**The problem**
Copy, exactly and without additions, every line in the records below from the one holding "Address: (20, 697)" through the one holding "Are you a member", both ends included.

━━ Provided material

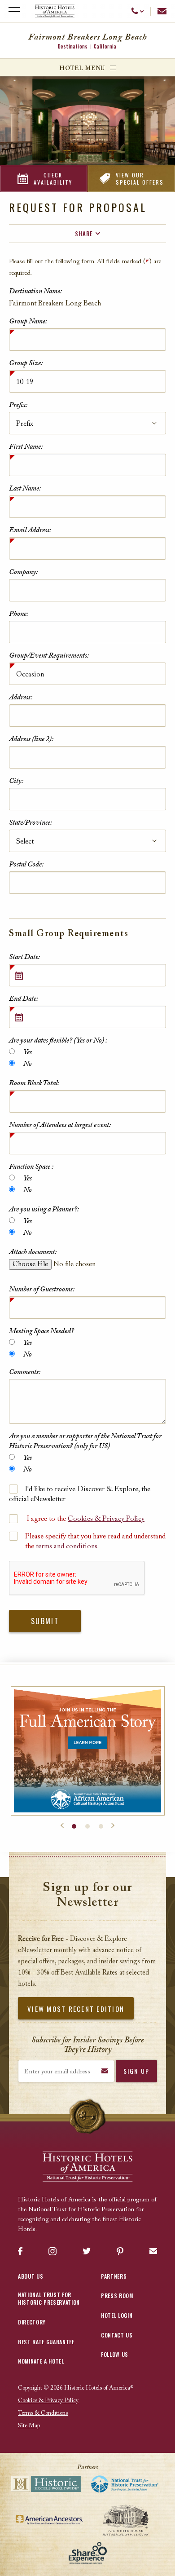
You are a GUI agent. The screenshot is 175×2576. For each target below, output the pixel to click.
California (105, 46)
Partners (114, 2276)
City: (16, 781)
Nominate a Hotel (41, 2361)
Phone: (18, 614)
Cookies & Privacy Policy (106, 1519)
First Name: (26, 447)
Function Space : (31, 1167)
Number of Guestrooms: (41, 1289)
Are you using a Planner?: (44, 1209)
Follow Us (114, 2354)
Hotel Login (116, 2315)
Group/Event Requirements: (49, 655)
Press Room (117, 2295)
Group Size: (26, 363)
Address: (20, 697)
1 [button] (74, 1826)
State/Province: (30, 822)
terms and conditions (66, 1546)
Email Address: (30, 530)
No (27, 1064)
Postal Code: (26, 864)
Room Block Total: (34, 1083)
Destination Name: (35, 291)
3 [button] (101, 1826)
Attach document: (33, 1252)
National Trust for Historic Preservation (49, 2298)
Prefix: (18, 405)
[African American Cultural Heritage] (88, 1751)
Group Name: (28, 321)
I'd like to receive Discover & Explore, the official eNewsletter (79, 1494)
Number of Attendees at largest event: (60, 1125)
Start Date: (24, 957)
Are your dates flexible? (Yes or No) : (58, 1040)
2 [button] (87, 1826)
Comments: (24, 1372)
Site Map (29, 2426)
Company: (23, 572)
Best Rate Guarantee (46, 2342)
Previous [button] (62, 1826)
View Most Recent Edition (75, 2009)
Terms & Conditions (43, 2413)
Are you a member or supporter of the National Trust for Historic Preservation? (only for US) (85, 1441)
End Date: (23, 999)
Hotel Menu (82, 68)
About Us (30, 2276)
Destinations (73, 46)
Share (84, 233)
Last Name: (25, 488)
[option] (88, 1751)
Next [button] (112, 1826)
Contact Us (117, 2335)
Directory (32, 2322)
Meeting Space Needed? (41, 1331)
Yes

━━━━
━━ Provided material

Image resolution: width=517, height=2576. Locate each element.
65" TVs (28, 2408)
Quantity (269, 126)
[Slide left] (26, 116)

━━━━

**Final answer**
Address: (20, 697)
1 [button] (74, 1826)
State/Province: (30, 822)
terms and conditions (66, 1546)
Email Address: (30, 530)
No (27, 1064)
Postal Code: (26, 864)
Room Block Total: (34, 1083)
Destination Name: (35, 291)
3 [button] (101, 1826)
Attach document: (33, 1252)
National Trust for Historic Preservation (49, 2298)
Prefix: (18, 405)
[African American Cultural Heritage] (88, 1751)
Group Name: (28, 321)
I'd like to receive Discover & Explore, the official eNewsletter (79, 1494)
Number of Attendees at largest event: (60, 1125)
Start Date: (24, 957)
Are your dates flexible? (Yes or No) : (58, 1040)
2 [button] (87, 1826)
Comments: (24, 1372)
Site Map (29, 2426)
Company: (23, 572)
Best Rate Guarantee (46, 2342)
Previous [button] (62, 1826)
View Most Recent Edition (75, 2009)
Terms & Conditions (43, 2413)
Are you a member or supporter of the National Trust for Historic Preservation? (only for US) (85, 1441)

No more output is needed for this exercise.